── Material for this exercise

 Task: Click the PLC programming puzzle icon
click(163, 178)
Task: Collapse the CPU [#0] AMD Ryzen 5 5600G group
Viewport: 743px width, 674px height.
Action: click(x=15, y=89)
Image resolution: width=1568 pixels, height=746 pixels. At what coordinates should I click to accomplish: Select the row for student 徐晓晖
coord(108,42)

────
── Material for this exercise

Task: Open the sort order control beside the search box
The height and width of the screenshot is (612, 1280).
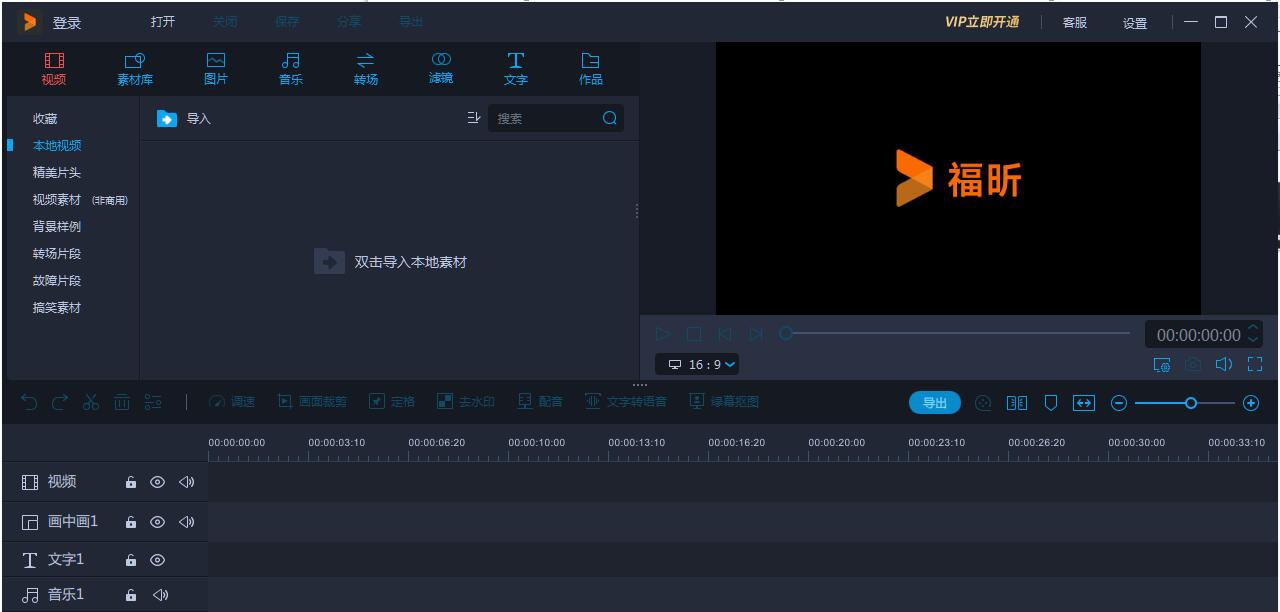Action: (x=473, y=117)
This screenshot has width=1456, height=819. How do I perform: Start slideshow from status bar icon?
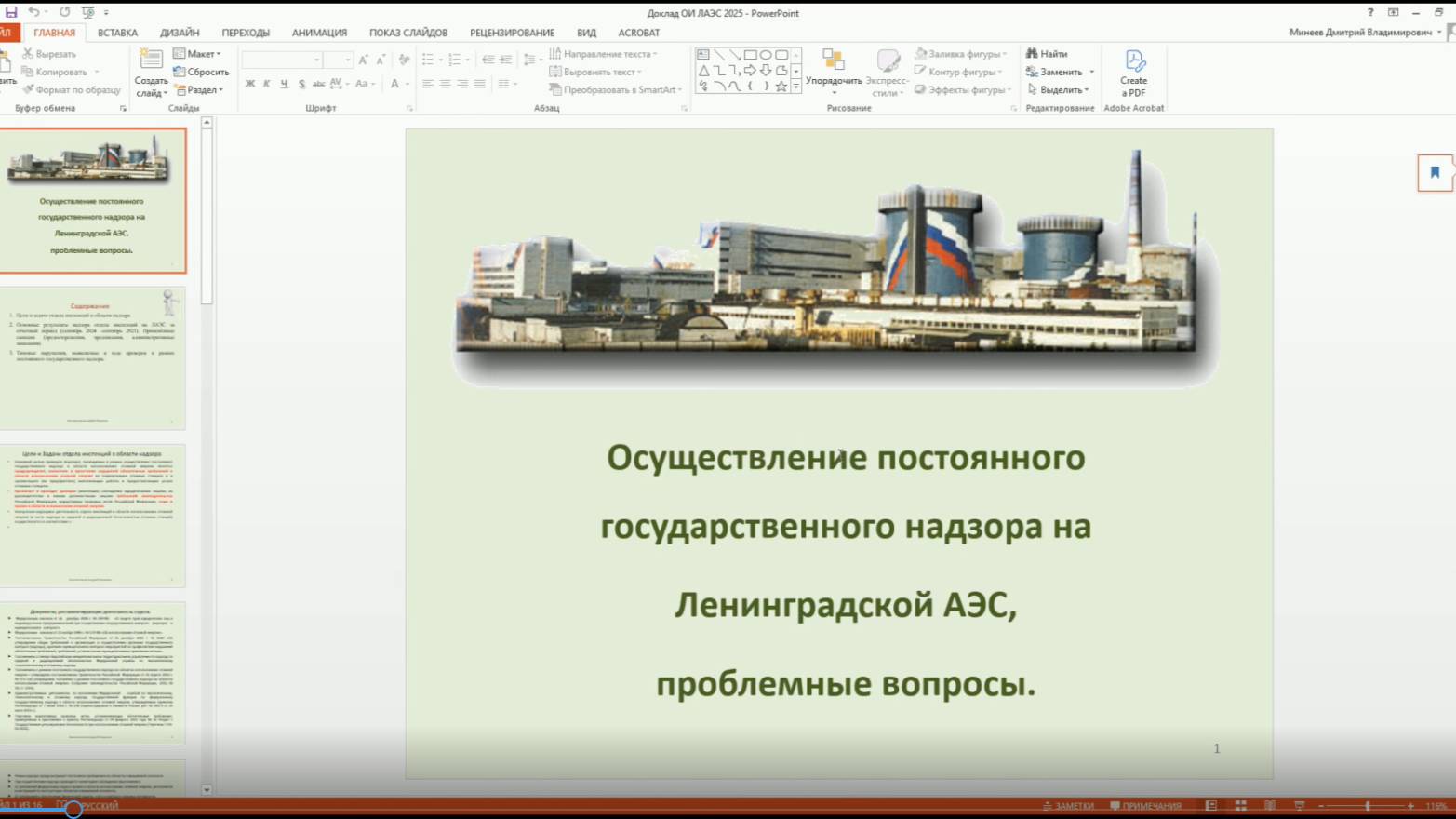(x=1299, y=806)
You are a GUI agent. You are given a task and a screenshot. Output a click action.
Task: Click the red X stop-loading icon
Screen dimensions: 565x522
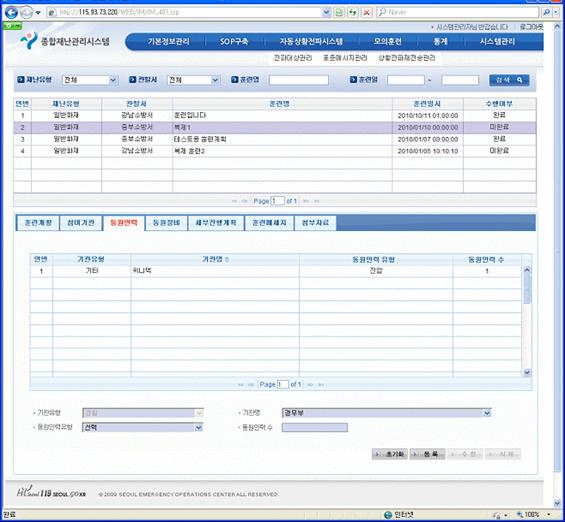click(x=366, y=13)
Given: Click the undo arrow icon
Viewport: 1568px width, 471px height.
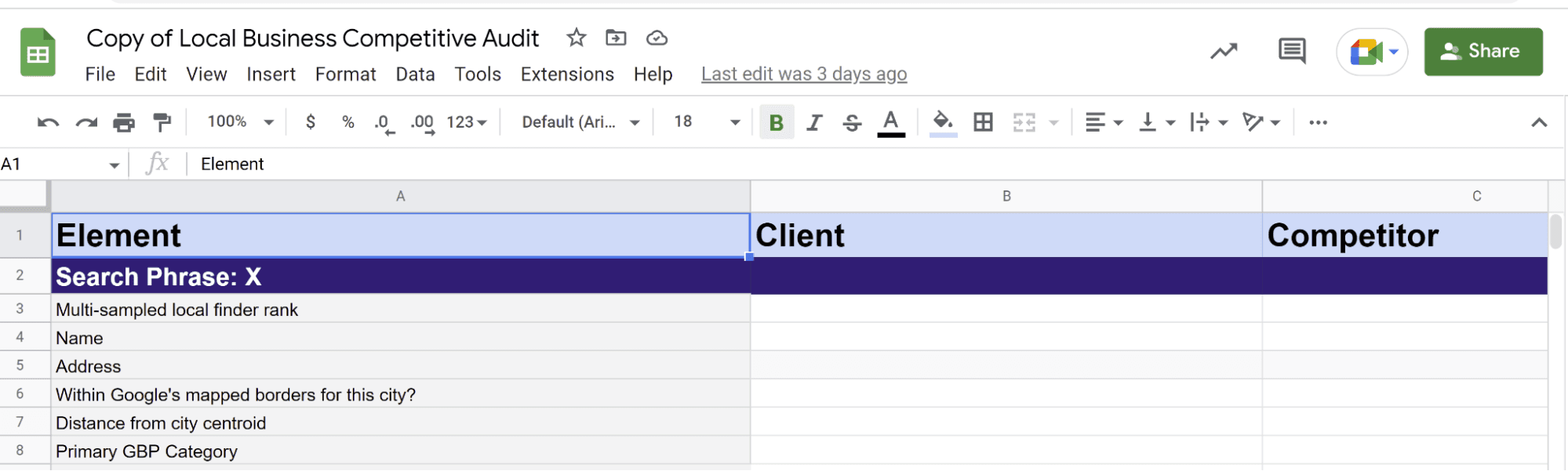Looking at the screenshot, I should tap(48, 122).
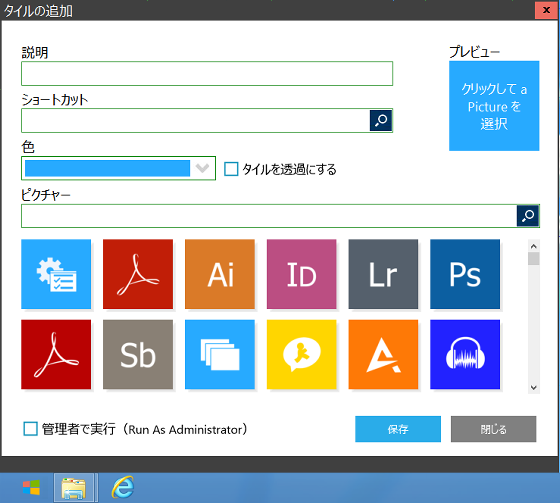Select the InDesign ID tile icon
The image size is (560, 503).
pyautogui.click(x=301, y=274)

────

§ Required task
Could you set down the entries word for word, starting at the line that contains "You are a GUI" and ending at the line that contains "pyautogui.click(x=301, y=274)", both included? Leave the pictures out of your answer.

§ Reply
You are a GUI agent. You are given a task and a screenshot. Output a click action.
Task: Click the red X stop-loading icon
Screen dimensions: 565x522
click(x=366, y=13)
Given: Click the undo arrow icon
Viewport: 1568px width, 471px height.
Looking at the screenshot, I should tap(48, 122).
Select the InDesign ID tile icon
The image size is (560, 503).
pyautogui.click(x=301, y=274)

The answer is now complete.